鼻咽癌(NPC)是我国南方发病率极高的头颈恶性肿瘤，转移严重影响其有效治疗。前期研究发现致病因子DNP活化超增强子（SE）和诱导MICAL2-H3K27ac，还发现MICAL2参与调控细胞EMT，分子动态模拟发现DNP与SE211结合。由此推断：DNP激活超增强子调控MICAL2表达介导细胞EMT，促进NPC转移。本项目拟进行: ①CHIP-seq和分子动态模拟筛选DNP介导NPC转移的超增强子。②基因转染和shRNA干扰技术探讨DNP通过超增强子调控MICAL2表达。③探讨DNP诱导MICAL2表达调控细胞EMT，促进细胞侵袭转移。④临床研究探讨MICAL2表达与NPC发生发展、转移和预后的相关性。⑤动物实验验证DNP介导MICAL2促进NPC转移。本项目将阐明DNP通过SE-MICAL2-EMT-metastasis促进NPC转移的机制，为NPC转移机理研究提供科学的理论依据.

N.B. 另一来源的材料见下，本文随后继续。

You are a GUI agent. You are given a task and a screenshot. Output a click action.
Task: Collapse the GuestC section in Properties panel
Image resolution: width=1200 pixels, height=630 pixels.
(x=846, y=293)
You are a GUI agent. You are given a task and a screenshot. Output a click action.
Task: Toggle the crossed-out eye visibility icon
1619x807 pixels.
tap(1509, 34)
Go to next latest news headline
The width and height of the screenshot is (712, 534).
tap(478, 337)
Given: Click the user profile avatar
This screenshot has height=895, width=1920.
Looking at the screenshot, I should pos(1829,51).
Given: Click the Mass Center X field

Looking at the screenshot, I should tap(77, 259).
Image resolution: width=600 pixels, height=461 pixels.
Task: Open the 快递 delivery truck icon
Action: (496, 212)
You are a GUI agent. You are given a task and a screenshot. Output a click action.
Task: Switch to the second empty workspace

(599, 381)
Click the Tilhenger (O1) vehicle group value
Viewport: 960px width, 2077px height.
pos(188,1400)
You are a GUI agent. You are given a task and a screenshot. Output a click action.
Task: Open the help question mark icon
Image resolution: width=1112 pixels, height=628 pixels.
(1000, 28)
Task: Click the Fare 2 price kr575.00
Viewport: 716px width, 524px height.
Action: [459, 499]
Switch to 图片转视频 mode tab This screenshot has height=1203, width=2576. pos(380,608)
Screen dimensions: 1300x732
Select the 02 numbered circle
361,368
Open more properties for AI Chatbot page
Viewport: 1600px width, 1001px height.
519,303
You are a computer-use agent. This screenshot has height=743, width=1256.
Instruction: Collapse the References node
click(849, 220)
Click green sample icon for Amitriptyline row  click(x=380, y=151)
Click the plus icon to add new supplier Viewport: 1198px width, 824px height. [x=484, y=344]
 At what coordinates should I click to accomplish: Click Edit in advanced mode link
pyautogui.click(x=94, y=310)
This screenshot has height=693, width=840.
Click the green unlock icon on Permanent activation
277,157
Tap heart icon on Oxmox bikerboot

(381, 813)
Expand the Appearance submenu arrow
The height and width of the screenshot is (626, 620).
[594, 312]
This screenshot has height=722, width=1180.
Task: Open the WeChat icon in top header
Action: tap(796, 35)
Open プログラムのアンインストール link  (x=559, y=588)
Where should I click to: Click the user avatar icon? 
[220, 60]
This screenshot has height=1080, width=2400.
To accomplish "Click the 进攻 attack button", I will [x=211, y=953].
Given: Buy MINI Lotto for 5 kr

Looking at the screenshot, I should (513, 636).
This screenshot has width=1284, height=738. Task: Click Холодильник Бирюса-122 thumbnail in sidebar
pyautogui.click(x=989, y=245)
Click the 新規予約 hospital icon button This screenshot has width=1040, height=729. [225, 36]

Nasopharyngeal carcinoma (NPC) is a head and neck cancer with high morbidity in the south of China，NPC metastasis impacts NPC therapy. Our previous works found that NPC specific factor, Dinitrosoperazine (DNP) activated NPC super enhancer (SE) and H3K27ac of molecule interacting with CasL2 (MICAL2), also found that MICAL2 participates in epithelial-mesenchymal transition (EMT) regulation, and molecule simulation indicated that DNP interactes with SE211. We speculate that DNP may activate super enhancer to regulate MICAL2 expression, mediate NPC cell EMT and promote NPC metastasis. In this study, ① CHIP-seq and molecule simulation are used to screen the super enhancers of NPC metastasis. ② Gene transfection and shRNA technology are used to investigate that DNP regulates MICAL2 expression through super ehancer. ③ It is probed that DNP induces MICAL2 expression to regulate EMT of NPC cell . ④ Clinical study on MICAL2 expression in NPC samples and sera are used to confirmed that MICAL2 expression is associated with NPC development，metastasis and prognosis. ⑤Nude mice model of NPC metastasis is used to verify that DNP promotes NPC metastasis though regulating MICAL2/EMT.This study will clarify that NPC specific pathogenic factor DNP promotes NPC metastasis through activating super enhancer to regulate MICAL2 signal pathway. This will provides a novel clue for NPC metastasis research.